Vacuum-assisted laparostomy for peritonitis-complicated destructive pancreatitis
DOI:
https://doi.org/10.5281/zenodo.15266714Keywords:
destructive necrotic pancreatitis, vacuum therapy, abdominal sepsis treatment with negative pressureAbstract
INTRODUCTION. Infection of pancreatic and peripancreatic necrotic tissues and fluid collections occurs in less than 10% of patients with acute pancreatitis. However, it still causes high mortality, ranging from 20% to 40% according to recent reports. A multidisciplinary team (radiologists, gastroenterologists, anesthesiologists-resuscitators) is often involved in the complex management of this severe pathology. In this interdisciplinary context, the concept of "source control" is summarized as a four-step algorithm: elimination of the cause of infection, elimination of the infected substrate, support of the body's reactive mechanisms against infection and timely diagnosisand management of complications.
Generalization of the process with subsequent acute peritonitis and paralytic ileus is an indication for performing a laparotomy with debridement of the necrotic tissues, lavage and drainage, using either the ‘closed’ or ‘open’ abdomen method.

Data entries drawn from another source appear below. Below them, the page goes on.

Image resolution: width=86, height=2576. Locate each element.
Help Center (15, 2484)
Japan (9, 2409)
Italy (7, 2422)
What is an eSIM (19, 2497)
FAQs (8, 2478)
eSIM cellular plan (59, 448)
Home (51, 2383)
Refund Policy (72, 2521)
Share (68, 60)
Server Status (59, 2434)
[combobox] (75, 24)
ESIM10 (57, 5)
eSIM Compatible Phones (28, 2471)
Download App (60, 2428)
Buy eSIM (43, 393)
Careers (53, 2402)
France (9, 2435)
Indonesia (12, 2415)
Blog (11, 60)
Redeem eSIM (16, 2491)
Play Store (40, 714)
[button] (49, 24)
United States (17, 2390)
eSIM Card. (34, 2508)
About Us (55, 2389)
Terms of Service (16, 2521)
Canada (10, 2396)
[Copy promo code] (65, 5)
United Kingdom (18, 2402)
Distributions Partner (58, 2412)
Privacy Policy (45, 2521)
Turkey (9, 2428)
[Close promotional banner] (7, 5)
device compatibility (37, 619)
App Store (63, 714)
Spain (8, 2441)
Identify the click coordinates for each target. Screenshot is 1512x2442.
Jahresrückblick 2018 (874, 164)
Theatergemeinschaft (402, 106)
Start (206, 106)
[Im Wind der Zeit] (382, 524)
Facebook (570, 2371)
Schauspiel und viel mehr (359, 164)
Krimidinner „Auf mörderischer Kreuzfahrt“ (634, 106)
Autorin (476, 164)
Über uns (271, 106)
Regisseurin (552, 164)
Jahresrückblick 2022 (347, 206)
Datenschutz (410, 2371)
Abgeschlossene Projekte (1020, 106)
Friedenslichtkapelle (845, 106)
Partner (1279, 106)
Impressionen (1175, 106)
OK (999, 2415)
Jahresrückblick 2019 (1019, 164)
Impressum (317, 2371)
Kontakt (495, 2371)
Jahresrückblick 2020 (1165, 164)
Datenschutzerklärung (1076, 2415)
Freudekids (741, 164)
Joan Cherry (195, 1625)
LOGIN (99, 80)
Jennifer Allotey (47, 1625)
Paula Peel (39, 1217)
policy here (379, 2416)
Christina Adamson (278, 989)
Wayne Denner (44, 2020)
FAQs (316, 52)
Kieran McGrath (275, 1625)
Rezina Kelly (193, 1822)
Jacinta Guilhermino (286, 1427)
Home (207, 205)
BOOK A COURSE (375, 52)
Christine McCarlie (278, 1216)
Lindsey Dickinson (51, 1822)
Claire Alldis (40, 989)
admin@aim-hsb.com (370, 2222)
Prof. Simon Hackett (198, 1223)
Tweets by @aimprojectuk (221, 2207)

The use of intra-abdominal vacuum therapy in the setting of laparostomy in the early 72-96 hours postoperatively has advantages in terms of the possibility of guided revisions and secondary debridement with lavage, prevention of abdominal compartment syndrome (ACS), adequate drainage of the exudate from the entire abdominal cavity and reduced time for definitive closure of the abdominal wall.
MATERIAL AND METHODS. A retrospective comparative cohort study including patients with destructive pancreatitis and emergency/delayed emergency laparotomy performed was conducted in the Department of Surgery at the University Hospital Alexandrovska for the period from 2010 to 2022. In both groups, operative intervention included exposure of bursa omentalis, instrumental/ digital necrectomy/debridement, profuse lavage (warmed saline solution alone, or followed by antiseptic solution), cholecystectomy and transcystic drainage (in a large percentage of cases), and divided depending on the subsequent behavior: group A – primary closure of the abdominal wall after implantation of a "bouquet" of drains and group B – leaving a laparostomy with implantation of a set for negative therapy for 72-96 hours with subsequent closure of the abdominal wall using different methods. Primary endpoints examined were early postoperative mortality (up to 30 days from the initial surgical intervention) and postoperative early surgical/non-surgical complications. Secondary endpoints studied are length of stay in the ICU, total hospital stay and treatment costs. Statistical data processing was performed with SPSS.20. RESULTS. For the period 2010-2022 a total of 31 patients with acute destructive (hemorrhagicnecrotizing) pancreatitis underwent surgical treatment. 67% of patients are male and 33% - women.
In group A there are 26 patients (83.9%) and in group B – 5 patients (16.9%). Early postoperative mortality was reported in 46.2% (12 patients) in group A and 20% (1 patient) in group B. Reported postoperative early surgical and non-surgical complications were a total of 53.8% in group A and 40% (2 out of 5) in group B. The average hospital stay of the patients from group A in the ICU was 13 days and in group B – 9 days. A crude cost determination demonstrates an approximately 30% lower cost in group B supposedly due to the lower rate of postoperative complications and shorter ICU stay.
DISCUSSION. Hemorrhagic-necrotizing pancreatitis continues to be one of the most important causes of severe diffuse peritonitis. The development of infected pancreatic necrosis (IPN) and infected peripancreatic fluid collections still represents a relevant event in the natural course of severe acute destructive pancreatitis. Since the first clinical case of negative pressure wound treatment (NPWT) was reported in 1989, numerous publications have followed, demonstrating the promoting role of this method in faster wound control and healing through several mechanisms: reduction of bacterial contamination, improvement of local microperfusion and stimulation of reparative process es at cellular and tissue level. Initial use of laparostomy in combination with negative pressure in abdominal trauma was subsequently adapted in the treatment of severe abdominal sepsis with associated benefits: elimination of exudate and adjuvants; prevention of ACS, contamination prevention of the laparostomy from the environment, preparation of the abdominal cavity and wall for subsequent definitive closure.
CONCLUSION. The combined therapy with negative pressure gives the opportunity for more adequate patient management – source control of the primary pathology and reduced complication rate. It clearly improves the treatment outcomes of patients, reduces the time for abdominal cavity closure, reduces the total hospital stay and especially the stay in the intensive care units, thereby reducing total costs.